Induction of Endometriosis in a Menstruating Mouse Model (Mus musculus): A Translational Animal Disease Model
Improved animal models of endometriosis are needed to accurately represent the pathophysiology of human disease and identify new therapeutic targets that do not compromise fertility. There is tremendous heterogeneity among published rodent models of endometriosis, and the etiology and pathogenesis of endometriosis remain undetermined. The vast majority of endometriosis is found in menstruating women; however, no published mouse models have induced endometriosis in a menstruating mouse, further limiting our understanding of the disease. Our goal was to develop a novel, translationally relevant mouse model of endometriosis in a menstruating mouse by transplanting donor menstrual endometrium into the peritoneal cavity of menstruating, immunocompetent, intact recipients. We initially compared 4 different experimental groups to optimize implanted menstrual tissue type and method of implantation into intact, normally cycling recipient mice. To further optimize this model, a novel fifth experimental group was compared in which discrete pieces of menstrual donor endometrium were implanted via laparoscopy into menstruating recipient mice. Lesions were confirmed to be endometriosis based on histopathology. The use of laparoscopy to place discrete fragments of menstrual phase endometrium intraabdominally was the most effective method for induction of endometriosis. This method was just as effective when used to induce endometriosis in menstruating recipient mice. Menstruating mice returned to normal estrus cyclicity after induction of disease, which can allow for assessment of therapeutic interventions on fertility. This is a novel translationally relevant mouse model of endometriosis in a menstruating mouse that can be used to explore and elucidate the etiology and pathogenesis of this disease.

(A) Overview of experimental design. Groups 1 to 4 compared implantation of 2 different types of menstrual endometrium and 2 different implantation techniques into cycling recipient mice. Group 5 implanted discrete biopsies of menstrual endometrium into menstruating recipient mice. (B) Timeline of procedures and data collections. Donor mice are color-coded pink and recipient mice are color-coded blue. For recipient mice, cycling means sexually intact with a natural estrus cycle. The visual presence of vaginal plug was considered day 0.5. Decidualization was performed on day 4.5. Menstrual tissue was harvested on the same day of implantation into recipient mice. For groups 1 to 4 this was between day 7.5 to 9.5 after the vaginal plug, and for group 5 this occurred on day 9.5 after the vaginal plug. Discrete biopsies are sectioned from menstrual endometrium into ∼2 mm3. Slurry was made from 10 discrete biopsies, minced and mixed with 0.2 mL of sterile saline for an average wet weight of 94.16 mg. Endometrial tissue was implanted via laparoscopy or laparotomy in discrete pieces or via injection of slurry. Recipient mice were sacrificed in proestrus, ∼30 d after resuming the estrus cycle after the procedure.
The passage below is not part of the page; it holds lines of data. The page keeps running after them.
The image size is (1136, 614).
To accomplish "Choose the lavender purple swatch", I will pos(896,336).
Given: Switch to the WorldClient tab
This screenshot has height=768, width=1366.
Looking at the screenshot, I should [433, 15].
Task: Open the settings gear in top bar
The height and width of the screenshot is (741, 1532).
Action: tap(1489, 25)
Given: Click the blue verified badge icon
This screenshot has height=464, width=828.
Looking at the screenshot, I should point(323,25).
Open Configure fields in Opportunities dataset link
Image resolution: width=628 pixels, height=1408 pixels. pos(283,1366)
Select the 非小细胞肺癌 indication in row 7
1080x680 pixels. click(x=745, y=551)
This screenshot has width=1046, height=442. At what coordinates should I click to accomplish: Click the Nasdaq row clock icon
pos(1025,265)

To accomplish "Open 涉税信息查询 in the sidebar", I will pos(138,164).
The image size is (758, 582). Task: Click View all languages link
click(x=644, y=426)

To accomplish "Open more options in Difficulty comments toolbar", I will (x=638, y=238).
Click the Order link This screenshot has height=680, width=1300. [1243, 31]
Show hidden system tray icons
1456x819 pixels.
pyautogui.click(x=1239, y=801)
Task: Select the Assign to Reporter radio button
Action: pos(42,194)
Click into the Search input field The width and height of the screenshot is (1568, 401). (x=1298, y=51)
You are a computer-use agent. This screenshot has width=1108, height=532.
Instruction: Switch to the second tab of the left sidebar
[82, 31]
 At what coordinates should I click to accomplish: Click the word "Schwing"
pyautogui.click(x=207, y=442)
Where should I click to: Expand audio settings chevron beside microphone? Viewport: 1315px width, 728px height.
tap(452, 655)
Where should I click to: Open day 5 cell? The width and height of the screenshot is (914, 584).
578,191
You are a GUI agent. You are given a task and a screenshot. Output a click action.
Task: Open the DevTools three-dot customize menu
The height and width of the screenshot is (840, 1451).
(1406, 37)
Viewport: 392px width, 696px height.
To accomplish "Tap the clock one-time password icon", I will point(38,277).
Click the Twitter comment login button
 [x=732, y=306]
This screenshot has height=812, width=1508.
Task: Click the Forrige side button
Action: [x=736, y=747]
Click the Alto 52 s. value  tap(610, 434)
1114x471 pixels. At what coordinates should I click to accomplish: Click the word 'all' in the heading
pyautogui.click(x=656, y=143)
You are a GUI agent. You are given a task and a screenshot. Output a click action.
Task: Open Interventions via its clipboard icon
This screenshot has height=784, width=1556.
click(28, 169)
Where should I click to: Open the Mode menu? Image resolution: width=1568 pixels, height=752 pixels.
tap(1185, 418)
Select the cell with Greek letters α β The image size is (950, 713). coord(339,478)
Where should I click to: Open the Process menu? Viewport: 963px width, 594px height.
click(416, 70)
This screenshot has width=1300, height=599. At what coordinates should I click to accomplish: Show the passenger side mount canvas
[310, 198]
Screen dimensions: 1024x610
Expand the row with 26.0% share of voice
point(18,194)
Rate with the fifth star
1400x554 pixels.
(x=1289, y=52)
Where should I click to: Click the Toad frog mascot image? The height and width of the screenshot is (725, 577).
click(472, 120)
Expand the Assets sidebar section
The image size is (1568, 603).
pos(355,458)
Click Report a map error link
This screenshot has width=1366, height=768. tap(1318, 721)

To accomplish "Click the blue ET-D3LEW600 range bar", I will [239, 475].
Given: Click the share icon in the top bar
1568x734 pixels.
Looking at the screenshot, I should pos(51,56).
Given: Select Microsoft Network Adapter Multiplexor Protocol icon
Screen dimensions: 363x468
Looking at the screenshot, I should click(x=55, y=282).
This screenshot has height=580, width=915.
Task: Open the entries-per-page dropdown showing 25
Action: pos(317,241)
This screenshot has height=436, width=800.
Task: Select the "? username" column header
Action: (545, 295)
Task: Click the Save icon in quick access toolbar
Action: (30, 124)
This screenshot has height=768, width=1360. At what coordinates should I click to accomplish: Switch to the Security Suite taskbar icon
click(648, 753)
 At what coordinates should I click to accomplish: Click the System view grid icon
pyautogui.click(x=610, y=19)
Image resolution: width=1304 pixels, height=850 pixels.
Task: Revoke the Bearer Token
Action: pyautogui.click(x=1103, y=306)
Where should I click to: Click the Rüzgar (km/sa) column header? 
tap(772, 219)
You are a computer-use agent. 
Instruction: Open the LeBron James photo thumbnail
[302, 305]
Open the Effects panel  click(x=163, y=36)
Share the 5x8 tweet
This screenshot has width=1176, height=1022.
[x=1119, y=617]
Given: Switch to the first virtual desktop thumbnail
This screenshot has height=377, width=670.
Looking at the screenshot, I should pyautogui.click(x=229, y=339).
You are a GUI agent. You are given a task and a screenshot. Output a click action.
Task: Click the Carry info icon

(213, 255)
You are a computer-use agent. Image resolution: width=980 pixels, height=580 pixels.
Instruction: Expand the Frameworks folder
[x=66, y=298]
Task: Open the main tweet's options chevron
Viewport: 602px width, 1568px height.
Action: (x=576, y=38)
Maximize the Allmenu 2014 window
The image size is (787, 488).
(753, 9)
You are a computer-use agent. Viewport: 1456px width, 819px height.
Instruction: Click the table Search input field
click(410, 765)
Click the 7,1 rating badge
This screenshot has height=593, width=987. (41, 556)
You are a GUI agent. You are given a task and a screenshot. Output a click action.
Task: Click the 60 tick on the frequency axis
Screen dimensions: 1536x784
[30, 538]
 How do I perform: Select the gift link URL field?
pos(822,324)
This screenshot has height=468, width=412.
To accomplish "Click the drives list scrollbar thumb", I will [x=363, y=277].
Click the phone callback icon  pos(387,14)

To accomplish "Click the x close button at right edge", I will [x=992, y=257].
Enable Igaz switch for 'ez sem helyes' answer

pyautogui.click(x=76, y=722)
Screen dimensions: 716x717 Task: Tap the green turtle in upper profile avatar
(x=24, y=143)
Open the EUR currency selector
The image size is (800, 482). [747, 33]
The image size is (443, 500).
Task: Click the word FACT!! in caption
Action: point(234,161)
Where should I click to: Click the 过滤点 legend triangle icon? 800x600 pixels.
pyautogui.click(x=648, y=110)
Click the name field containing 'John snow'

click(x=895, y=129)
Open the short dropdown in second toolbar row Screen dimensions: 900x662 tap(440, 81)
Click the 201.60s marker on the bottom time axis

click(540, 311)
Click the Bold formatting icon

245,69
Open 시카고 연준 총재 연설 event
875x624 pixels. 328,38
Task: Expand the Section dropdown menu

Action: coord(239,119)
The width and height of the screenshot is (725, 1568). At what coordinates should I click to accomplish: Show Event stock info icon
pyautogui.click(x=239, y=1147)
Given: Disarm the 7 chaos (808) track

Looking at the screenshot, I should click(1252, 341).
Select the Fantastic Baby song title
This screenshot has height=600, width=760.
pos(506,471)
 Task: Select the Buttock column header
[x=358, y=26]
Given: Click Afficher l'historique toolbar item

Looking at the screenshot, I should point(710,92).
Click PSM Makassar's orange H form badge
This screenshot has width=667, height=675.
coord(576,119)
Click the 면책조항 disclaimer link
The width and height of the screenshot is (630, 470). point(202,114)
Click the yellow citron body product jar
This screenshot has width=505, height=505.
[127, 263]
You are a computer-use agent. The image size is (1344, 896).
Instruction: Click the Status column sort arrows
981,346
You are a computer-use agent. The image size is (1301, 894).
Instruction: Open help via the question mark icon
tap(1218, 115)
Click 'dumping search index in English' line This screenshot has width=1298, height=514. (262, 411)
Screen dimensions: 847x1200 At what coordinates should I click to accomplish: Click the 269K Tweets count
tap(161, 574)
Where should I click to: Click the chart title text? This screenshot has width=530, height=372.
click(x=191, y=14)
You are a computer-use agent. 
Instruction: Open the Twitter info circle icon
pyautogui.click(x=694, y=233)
Images of menstruating mouse with bloody vaginal discharge (A), blood-tinged vaginal cytology from menstruating mouse (B), bicornuate menstrual phase uterus (C), and histomorphology of cross-section of menstrual endometrium with myometrium removed showing expansion of endometrial stroma (arrows) and loss of epithelium and lumen (circle) (D).

Representative histopathology of confirmed endometriotic lesions (solid arrows) showing hemosiderin and stroma on abdominal organs and tissues identified with open arrows. (A) Bladder wall. (B) Abdominal adipose tissue with inset showing endometrial stroma and hemosiderin (golden brown) at 20× original magnification. (C) Peritoneal body wall. (D) Higher original magnification (20×) of endometriotic lesion with hemosiderin (golden brown) and endometrial stroma shown by arrowheads.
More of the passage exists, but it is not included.